# Distributed Data Processing using SageMaker Processing and DJL Spark Container

This example notebook demonstrates on how to use Amazon SageMaker Processing with DJL Spark docker image to run distributed deep learning inference on large datasets. DJL Spark docker image is a pre-built image that includes the Deep Java Library (DJL) and other dependencies needed to run distributed data processing jobs on Amazon SageMaker. DJL is an open-source Java-based deep learning library, designed to be easy to use and compatible with existing deep learning ecosystems.

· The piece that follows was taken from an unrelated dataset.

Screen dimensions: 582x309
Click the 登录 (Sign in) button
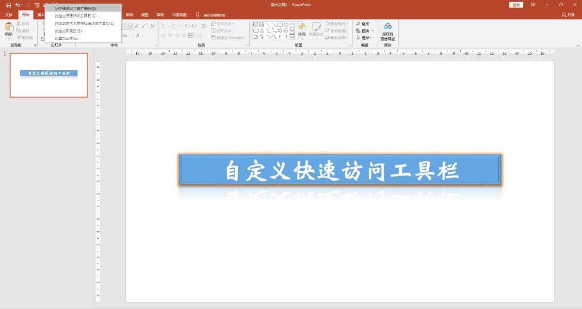tap(516, 4)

By using these two services together, you can easily run distributed deep learning inference on large datasets in a scalable and cost-effective manner.

## Contents

1. [Setup](#Setup)
1. [Push the Container to ECR](#Push-the-Container-to-ECR)
1. [Prepare Processing Script](#Prepare-Processing-Script)
1. [Run the SageMaker Processing Job](#Run-the-SageMaker-Processing-Job)
1. [Monitor and Analyze Your Job](#Monitor-and-Analyze-Your-Job)
1. [Validate Data Processing Results](#Validate-Data-Processing-Results)

## Setup

### Install the SageMaker Python SDK

This notebook requires the SageMaker Python SDK.

In [None]:
!pip install sagemaker

### Setup account and role

Next, you'll define the account, region and role that will be used to run the SageMaker Processing job.

In [None]:
import sagemaker
from time import gmtime, strftime

sagemaker_session = sagemaker.Session()
account_id = sagemaker_session.account_id()
region = sagemaker_session.boto_region_name
role = sagemaker.get_execution_role()

## Push the Container to ECR

The following section pulls the DJL Spark docker image from dockerhub and pushes to your ECR.

In [None]:
docker_registry="deepjavalibrary"
repository_name="djl-spark"
tag="0.25.0-cpu"
ecr_registry="{}.dkr.ecr.{}.amazonaws.com".format(account_id, region)

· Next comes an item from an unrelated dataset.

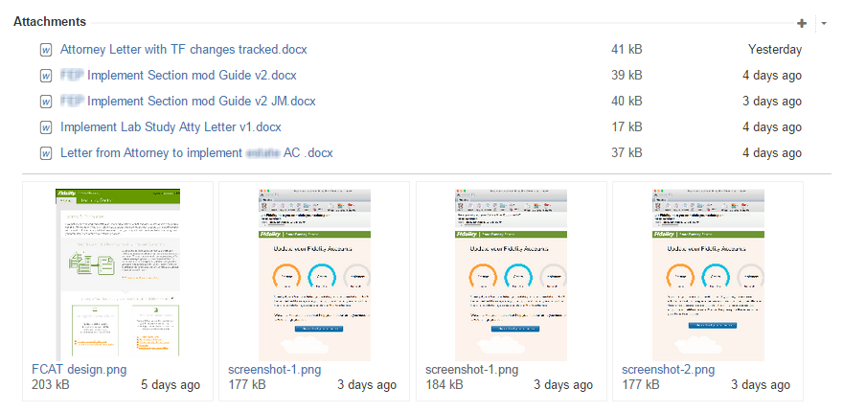The height and width of the screenshot is (412, 843).
Task: Click the Word icon beside Letter from Attorney
Action: point(45,153)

# Pull the DJL Spark image
!docker pull $docker_registry/$repository_name:$tag

# Create ECR repository and push the image to your ECR
!$(aws ecr get-login --region $region --registry-ids $account_id --no-include-email)
repository_query = !(aws ecr describe-repositories --repository-names $repository_name)
if repository_query[0] == '':
    !(aws ecr create-repository --repository-name $repository_name)
!docker tag $docker_registry/$repository_name:$tag $ecr_registry/$repository_name:$tag
!docker push $ecr_registry/$repository_name:$tag

## Prepare Processing Script

The source for the processing script is in the cell below. The cell uses the `%%writefile` directive to save this file locally. This script performs image classification on an image dataset using the resnet model.

In [None]:
%%writefile ./code/process.py
import argparse
import os

from pyspark.sql import SparkSession
from djl_spark.task.vision import ImageClassifier


def main():
    parser = argparse.ArgumentParser(description="app inputs and outputs")
    parser.add_argument("--s3_input_bucket", type=str, help="s3 input bucket")
    parser.add_argument("--s3_input_key_prefix", type=str, help="s3 input key prefix")
    parser.add_argument("--s3_output_bucket", type=str, help="s3 output bucket")
    parser.add_argument("--s3_output_key_prefix", type=str, help="s3 output key prefix")
    args = parser.parse_args()

    spark = SparkSession.builder.appName("sm-spark-djl-image-classification").getOrCreate()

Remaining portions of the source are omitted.